Problem requirements: Write out the entries below exactly. End with the line that contains "This screenshot has width=704, height=686.".

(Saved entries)
══════════

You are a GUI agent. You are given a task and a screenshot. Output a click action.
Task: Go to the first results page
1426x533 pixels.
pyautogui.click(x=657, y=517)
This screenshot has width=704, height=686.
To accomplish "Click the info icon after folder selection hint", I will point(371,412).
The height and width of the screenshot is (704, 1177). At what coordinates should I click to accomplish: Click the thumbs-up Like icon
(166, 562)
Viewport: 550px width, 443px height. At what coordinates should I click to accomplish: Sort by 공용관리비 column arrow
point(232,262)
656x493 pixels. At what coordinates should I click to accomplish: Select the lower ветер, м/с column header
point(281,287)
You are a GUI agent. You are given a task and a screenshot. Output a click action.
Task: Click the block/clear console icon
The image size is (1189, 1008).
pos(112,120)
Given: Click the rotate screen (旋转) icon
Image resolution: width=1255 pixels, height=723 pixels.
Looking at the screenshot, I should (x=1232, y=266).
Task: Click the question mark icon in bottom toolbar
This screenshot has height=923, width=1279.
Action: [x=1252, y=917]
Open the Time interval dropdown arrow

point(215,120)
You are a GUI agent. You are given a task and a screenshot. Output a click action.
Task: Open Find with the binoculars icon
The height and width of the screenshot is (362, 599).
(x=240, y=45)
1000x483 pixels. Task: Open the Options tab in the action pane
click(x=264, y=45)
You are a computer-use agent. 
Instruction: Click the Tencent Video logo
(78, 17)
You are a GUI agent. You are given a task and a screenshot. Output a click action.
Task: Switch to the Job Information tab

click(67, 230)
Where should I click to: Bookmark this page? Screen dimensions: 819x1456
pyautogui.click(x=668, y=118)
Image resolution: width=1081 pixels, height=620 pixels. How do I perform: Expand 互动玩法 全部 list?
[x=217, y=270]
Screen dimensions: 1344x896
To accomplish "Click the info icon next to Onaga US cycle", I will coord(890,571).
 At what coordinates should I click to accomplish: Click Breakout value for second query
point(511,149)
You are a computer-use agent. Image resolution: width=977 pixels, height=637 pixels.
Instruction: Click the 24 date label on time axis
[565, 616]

══════════

Expected answer:
You are a GUI agent. You are given a task and a screenshot. Output a click action.
Task: Go to the first results page
1426x533 pixels.
pyautogui.click(x=657, y=517)
This screenshot has width=704, height=686.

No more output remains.